An historically informed overview of the multicultural education debate from a leading advocate

“Brave and long overdue. . . . A thoughtful and historically grounded critique of U.S. traditions in curriculum and teaching that brings seriousness and sympathy to a debate that often lacks both qualities. This is thinking for a new world and a new century. Hooray and cheers!” —Joseph Featherstone, professor of education, Michigan State University

By undertaking to educate every single American child all the way through high school, the United States has set for itself a goal unrivaled by any other country in the world. But this goal has run full tilt into a heated debate about what we teach diverse children about our history, language, and literature.
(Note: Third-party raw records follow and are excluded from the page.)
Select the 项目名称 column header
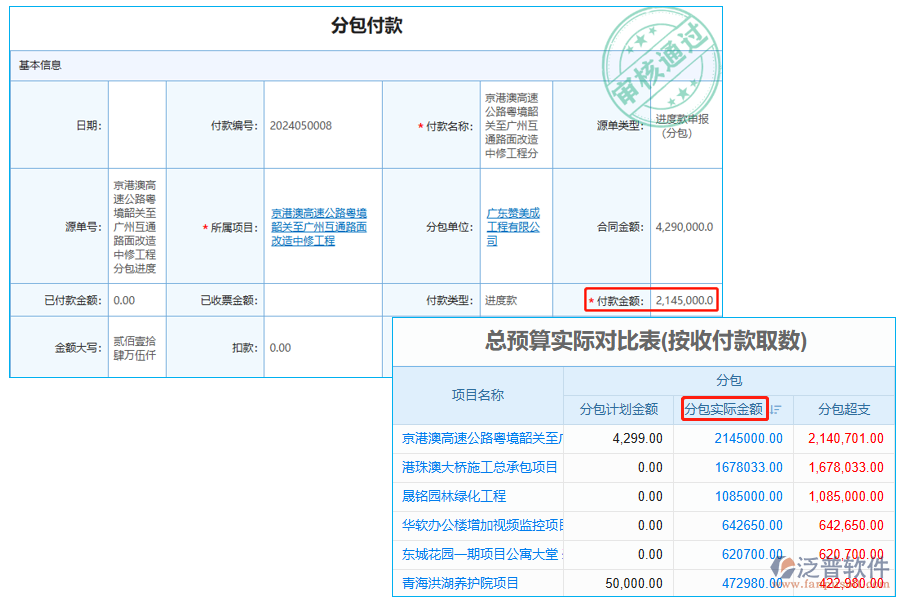The height and width of the screenshot is (600, 900). pos(475,396)
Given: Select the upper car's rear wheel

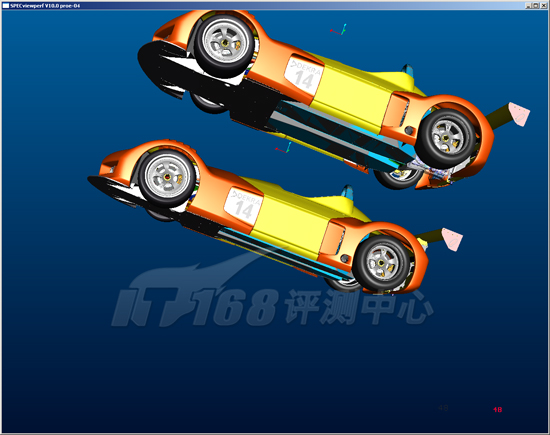Looking at the screenshot, I should point(446,138).

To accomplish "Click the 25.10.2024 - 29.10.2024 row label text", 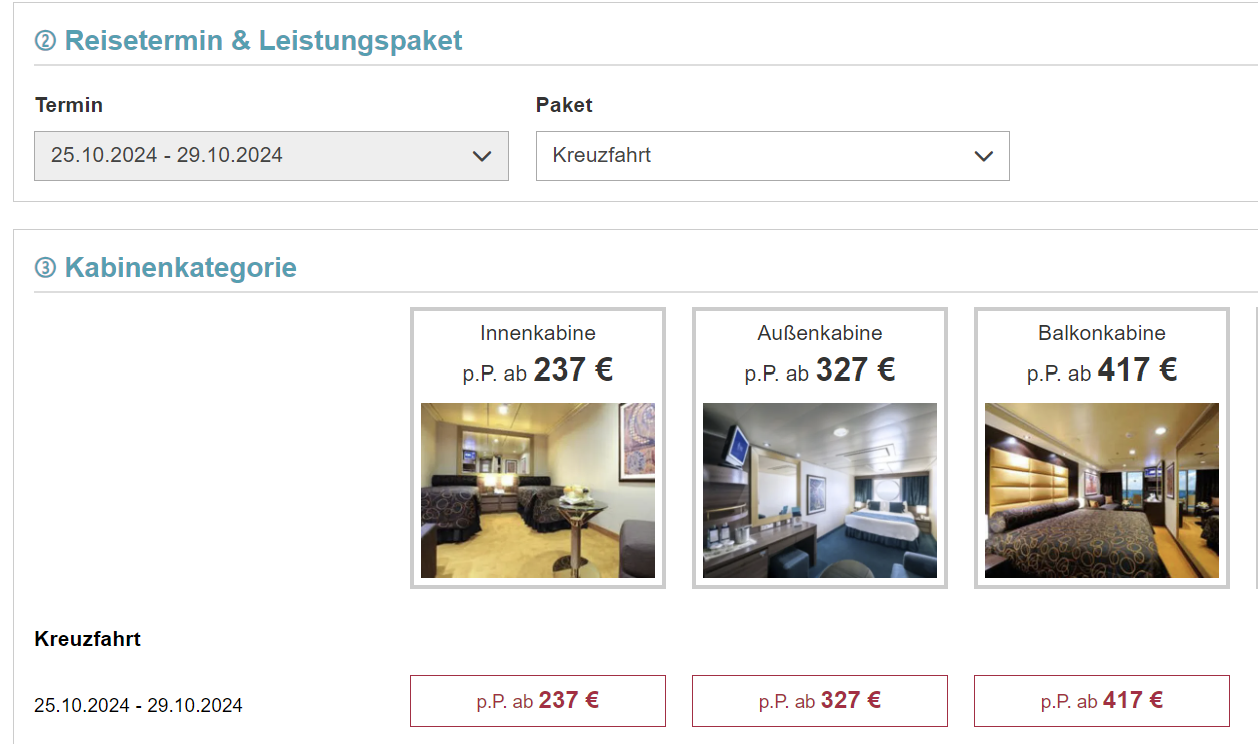I will (138, 705).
Arguments for and against multicultural education, according to Judith Renyi, Director of Collaboratives for Humanities and Arts Teaching (CHART), have too often been debated in a historical vacuum. Going Public is an unprecedented attempt to provide the historical context of the struggle for diverse curricula in American public schools. It also interprets the teachings of our schools in surprising ways.
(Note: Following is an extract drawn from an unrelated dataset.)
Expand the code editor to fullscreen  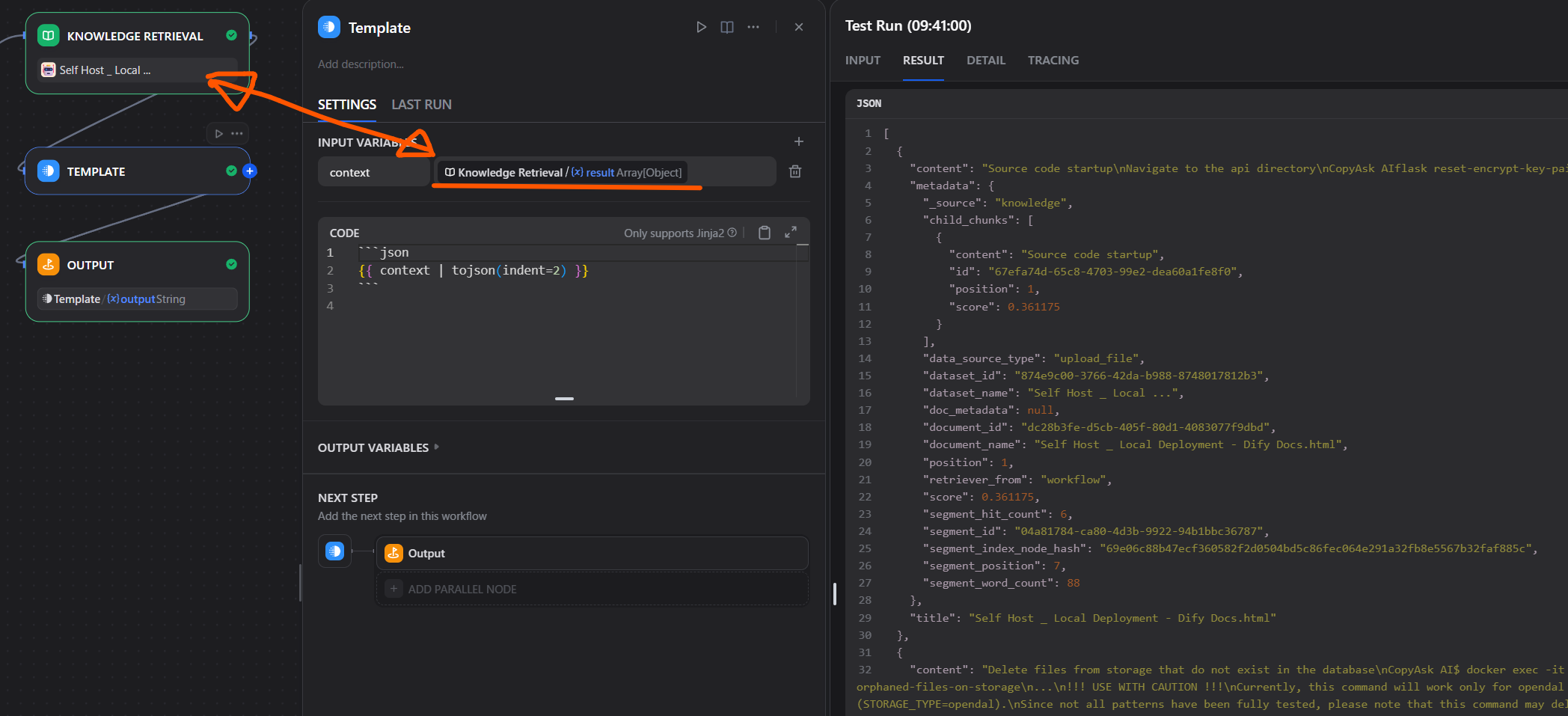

Dr. Renyi offers an eloquent and wide-ranging look at how our educational goals have changed over the past century, as well as a prescription for how they must continue to change through the millennium if we are to accomplish the ambitious task of fully educating the poorest quarter of our nation. She also provides perhaps the most informed overview to date of the multicultural education debate—of the formation and reformation of the canon, the call for a return to basics, and the politics of inclusion. She ends with a powerful argument for a generous, diverse curriculum that reflects our radical national experiment in educating all our citizens through high school—for changing the “what” and “how” of education to engage the new “whom.”

With erudition and sensitivity—combined with firsthand knowledge from visits to hundreds of elementary and secondary school classrooms across the country—Renyi offers historical perspective as well as humane solutions.